After this exercise, we went on to talk about the elements’ characteristics. More specifically we found as many adjectives as possible for each element as a group on the board. I would like to mention that the elements exercise is inspired by a writing exercise to help create specific characters by Judith Rudakoff from York University’s Theatre Department. I then explained to the group that I always start my creative process with character over plot, so that’s what I focus on in this workshop. But, of course, many people start with plot instead, so this is only one way to start writing!
I used the elements to show the students that characters, like the elements, can have realistic and supernatural characteristics such as some of their favourite super heroes and characters from books like Roald Dahl’s Matilda. For example, air is invisible yet everywhere, and you could describe a character in the same way. We then found adjectives for popular characters we know from TV, books, and movies to show that each individual character has specific character traits. Using this information, the participants individually started creating their own characters by creating lists of traits based off questions I asked them such as: Does your character eat breakfast? What colour is their room? Do they like small spaces? Is your character more like fire or water? and Does your character have any supernatural abilities? Etc.
I then spent some time talking about conflict using our elements metaphor, and showed them examples of successful monologues with strong characters and conflict. And then they wrote! For me, in all English classes, especially creative writing classes, it’s important to have the students write as much as possible. So, the group went through a quick writing process with 3 drafts to develop a monologue expressing what this character wants most in the world. The workshop ended with all participants reading their creations to the group. In a feedback questionnaire emailed out after the workshop, participants responded with the following feedback: “It was an amazing experience!” “I liked the way that we learnt,” “I learned a lot about creative writing and how characters connect to the four elements,” and “The workshop was such a great experience and extremely useful!”
What happened to me after the workshop probably sounds so cliché, in that the group ended up inspiring me to remember what’s so great about the incredible, instinctual act of artistic creation. The group created work that was so personal and therefore entirely theirs, that they had that feeling I almost forgot about. That feeling somewhere between shyness of being so truthful, and the rush of realizing you have all the universal truths of humanity inside you and you’re just one creative piece of writing away to accessing all of them.
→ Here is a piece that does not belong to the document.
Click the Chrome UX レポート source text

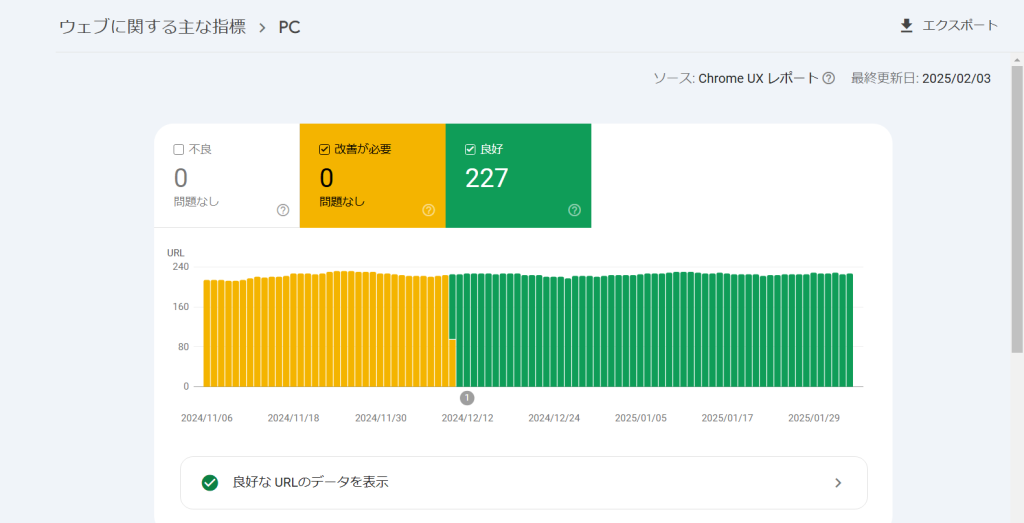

Now I know that sounds kind of spiritualist or magical even, but that feeling was one I immediately recognized in those writers. I knew it was real because when I saw it in them, I realized I had lost this feeling for myself which had been so crucial to my own writing process, or maybe I had just forgot about it on that inevitable teaching trail I got so caught up in after my MFA. And so looking at these young writers I remembered that it’s vital to stop worrying so much about structure or form or destination when I’m sitting down to write for myself sometimes, so that I can access that lost feeling of knowing everything is within us. It’s that feeling that drove me to write in the first place I think. So I guess the lesson learned here is maybe: teaching is just another way for me to eventually get back to writing? I don’t know. But what I do know is that Small Taylor, that demanding 12 year old inside me who wrote books about pedagogy, also wrote notebooks with titles like When I am a Famous Writer and The Truth About the World, so I think she’ll probably be on board with me pursuing that feeling through my writing again, and trying to align that bold teaching trail with that other, less straight, more confusing trail we reflective writers end up getting lost on from time to time.